The Camera is Ours PG
This film is F-Rated
Celebrating the empowerment of women in the film industry. Read more >
A feature-length selection of documentary shorts from Britain’s pioneering women film-makers from the 1930s to the 1960s – a theatrical “touring version” from the Independent Cinema Office, taken from a larger assortment on the BFI’s two-disc DVD release.
“The trouble with you is that you look at things as though they were in a goldfish bowl. I’m going to break your goldfish bowl” Ruby Grierson, to her brother John
John Grierson is sometimes referred to as the father of British documentary and credited with coining the term documentary itself. But from the beginning, female innovators were at work within the genre, including Grierson’s own sisters Ruby and Marion, and we’re delighted to showcase their work alongside that of other pioneering female documentary makers in this revelatory programme of new digital restorations.

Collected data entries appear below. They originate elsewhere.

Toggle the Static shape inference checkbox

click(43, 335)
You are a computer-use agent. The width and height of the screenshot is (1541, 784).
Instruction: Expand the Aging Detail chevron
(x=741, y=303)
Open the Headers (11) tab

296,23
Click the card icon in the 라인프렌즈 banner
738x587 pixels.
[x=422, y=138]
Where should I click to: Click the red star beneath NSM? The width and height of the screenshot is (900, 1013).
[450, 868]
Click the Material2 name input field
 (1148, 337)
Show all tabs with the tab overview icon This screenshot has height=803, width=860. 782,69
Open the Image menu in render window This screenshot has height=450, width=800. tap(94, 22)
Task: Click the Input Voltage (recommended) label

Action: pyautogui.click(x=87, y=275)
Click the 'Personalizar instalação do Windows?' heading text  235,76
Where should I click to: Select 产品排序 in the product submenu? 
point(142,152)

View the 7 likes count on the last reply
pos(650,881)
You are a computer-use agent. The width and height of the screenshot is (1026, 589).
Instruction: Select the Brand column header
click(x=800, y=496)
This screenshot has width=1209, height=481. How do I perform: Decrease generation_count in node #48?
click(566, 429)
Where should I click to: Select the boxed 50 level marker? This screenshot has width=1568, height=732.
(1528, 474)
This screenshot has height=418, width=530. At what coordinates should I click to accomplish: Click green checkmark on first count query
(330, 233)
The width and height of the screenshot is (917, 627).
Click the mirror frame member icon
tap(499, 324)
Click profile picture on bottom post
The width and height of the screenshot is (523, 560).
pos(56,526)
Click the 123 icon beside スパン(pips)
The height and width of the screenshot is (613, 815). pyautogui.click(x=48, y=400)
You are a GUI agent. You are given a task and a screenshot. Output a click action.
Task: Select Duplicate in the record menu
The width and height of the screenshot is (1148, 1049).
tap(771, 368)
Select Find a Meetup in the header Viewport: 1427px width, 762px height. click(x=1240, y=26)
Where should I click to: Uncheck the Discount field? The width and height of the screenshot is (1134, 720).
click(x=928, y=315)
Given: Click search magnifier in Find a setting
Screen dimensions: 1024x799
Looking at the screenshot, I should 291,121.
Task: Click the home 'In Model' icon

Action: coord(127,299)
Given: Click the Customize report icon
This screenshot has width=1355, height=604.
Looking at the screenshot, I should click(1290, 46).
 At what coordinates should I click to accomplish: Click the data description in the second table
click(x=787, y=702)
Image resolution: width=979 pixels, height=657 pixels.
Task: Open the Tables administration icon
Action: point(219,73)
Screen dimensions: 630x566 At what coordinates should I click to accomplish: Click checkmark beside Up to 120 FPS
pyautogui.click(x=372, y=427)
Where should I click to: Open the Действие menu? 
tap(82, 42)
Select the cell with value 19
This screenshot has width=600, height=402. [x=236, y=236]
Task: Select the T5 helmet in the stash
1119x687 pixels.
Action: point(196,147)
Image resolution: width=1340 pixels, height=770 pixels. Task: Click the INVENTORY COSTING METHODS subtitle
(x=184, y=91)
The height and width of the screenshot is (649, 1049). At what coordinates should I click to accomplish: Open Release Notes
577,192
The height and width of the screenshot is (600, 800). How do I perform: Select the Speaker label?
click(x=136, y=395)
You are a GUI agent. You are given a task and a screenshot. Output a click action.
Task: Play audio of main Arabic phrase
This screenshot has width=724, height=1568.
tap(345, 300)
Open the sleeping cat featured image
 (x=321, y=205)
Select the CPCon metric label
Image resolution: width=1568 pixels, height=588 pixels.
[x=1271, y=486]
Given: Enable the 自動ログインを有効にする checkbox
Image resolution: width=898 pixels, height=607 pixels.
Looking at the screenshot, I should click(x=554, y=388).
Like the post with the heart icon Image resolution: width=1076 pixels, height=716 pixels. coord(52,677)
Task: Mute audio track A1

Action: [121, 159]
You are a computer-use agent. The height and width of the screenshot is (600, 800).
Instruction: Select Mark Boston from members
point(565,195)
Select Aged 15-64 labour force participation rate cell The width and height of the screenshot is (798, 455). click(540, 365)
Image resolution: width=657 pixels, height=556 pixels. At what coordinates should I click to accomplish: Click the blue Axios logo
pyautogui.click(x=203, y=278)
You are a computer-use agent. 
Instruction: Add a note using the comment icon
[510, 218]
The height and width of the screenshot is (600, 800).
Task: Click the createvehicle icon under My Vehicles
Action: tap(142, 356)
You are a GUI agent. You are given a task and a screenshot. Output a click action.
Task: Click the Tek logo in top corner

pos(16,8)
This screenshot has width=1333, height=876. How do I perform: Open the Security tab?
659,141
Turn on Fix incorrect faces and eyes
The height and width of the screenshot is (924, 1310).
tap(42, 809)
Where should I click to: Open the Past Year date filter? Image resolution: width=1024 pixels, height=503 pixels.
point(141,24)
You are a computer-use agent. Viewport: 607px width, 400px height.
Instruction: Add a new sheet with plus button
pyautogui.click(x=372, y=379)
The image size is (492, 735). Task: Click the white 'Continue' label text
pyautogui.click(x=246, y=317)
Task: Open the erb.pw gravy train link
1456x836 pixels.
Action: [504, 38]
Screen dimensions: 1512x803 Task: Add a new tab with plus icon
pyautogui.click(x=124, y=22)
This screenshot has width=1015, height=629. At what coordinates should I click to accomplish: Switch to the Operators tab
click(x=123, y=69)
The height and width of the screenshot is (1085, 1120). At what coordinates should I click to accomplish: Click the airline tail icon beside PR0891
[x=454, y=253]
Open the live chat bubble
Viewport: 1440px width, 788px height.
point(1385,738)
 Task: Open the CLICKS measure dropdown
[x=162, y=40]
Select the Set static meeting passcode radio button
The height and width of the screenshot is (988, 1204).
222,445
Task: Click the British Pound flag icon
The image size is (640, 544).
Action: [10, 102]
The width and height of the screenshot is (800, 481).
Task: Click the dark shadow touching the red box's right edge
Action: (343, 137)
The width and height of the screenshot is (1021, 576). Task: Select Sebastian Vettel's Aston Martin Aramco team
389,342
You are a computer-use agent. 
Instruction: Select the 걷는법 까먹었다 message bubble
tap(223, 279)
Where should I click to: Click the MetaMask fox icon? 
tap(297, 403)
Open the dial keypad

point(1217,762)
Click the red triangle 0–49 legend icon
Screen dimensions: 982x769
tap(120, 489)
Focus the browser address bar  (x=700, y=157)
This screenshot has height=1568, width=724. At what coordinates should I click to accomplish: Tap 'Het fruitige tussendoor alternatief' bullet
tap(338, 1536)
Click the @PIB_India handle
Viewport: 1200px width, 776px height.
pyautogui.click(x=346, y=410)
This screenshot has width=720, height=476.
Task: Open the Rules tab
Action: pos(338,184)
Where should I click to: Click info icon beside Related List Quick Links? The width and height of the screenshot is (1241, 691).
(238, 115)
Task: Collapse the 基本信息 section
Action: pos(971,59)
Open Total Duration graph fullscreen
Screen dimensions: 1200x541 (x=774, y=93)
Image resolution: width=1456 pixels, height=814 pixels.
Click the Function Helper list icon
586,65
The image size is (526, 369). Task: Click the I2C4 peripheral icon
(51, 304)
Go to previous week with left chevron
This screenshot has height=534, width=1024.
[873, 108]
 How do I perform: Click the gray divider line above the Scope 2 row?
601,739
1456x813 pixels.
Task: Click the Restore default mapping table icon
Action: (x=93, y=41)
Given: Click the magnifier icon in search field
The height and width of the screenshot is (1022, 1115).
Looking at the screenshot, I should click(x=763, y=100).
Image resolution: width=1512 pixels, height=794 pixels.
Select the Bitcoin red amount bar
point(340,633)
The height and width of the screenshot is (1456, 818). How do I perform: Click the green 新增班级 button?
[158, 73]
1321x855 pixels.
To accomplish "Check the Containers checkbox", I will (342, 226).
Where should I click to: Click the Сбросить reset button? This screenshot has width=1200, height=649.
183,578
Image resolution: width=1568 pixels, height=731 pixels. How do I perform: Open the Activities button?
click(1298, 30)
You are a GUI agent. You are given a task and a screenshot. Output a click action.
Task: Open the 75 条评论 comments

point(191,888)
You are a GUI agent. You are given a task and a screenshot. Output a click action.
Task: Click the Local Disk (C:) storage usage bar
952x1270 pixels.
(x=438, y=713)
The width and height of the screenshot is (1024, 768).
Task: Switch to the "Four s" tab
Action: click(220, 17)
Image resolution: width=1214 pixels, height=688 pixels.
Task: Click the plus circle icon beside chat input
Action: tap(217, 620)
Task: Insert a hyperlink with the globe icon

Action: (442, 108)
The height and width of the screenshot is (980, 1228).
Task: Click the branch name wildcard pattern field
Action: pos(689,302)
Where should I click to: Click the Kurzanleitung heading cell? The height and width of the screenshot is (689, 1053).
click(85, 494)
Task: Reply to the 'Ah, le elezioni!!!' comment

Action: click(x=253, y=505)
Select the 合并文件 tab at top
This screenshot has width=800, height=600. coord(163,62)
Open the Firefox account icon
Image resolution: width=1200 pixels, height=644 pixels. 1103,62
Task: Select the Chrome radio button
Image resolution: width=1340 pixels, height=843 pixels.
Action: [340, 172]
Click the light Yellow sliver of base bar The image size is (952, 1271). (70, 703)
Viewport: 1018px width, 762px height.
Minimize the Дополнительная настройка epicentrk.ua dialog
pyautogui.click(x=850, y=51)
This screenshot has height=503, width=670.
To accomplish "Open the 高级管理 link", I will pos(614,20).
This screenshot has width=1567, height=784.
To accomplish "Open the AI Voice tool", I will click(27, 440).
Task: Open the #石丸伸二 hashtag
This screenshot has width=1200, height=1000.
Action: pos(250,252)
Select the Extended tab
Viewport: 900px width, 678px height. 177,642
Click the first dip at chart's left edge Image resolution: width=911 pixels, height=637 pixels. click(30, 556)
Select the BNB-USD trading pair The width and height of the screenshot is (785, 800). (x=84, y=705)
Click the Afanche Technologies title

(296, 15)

It begins with Marion Grierson’s lyrical and inventive Beside the Seaside (1935) which uses a witty array of techniques to stylish effect. In They Also Serve (1940) Ruby Grierson’s dramatised documentary is dedicated to “the Housewives of Britain”. A public information film by Brigid ‘Budge’ Cooper, Birth-day (1945) explores the mysteries of maternity – this is the real Call the Midwife! – while Kay Mander’s powerful Homes for the People (1945) uses the then radical technique of allowing working-class women to describe their own lives. Finally, the psychedelic spirit of the 1960s is ushered in by Sarah Erulkar’s Something Nice to Eat (1967), featuring Jean Shrimpton.
The directors are very often tackling what were considered – by the male producers, that is – to be the “women’s issues” of the day: motherhood, family, hearth and home. Sometimes these are the explicit themes and sometimes they are a subtext.
Please note that: Beside the Seaside and Birth-day include scenes reflecting harmful racist views that were pervasive at the time of their making.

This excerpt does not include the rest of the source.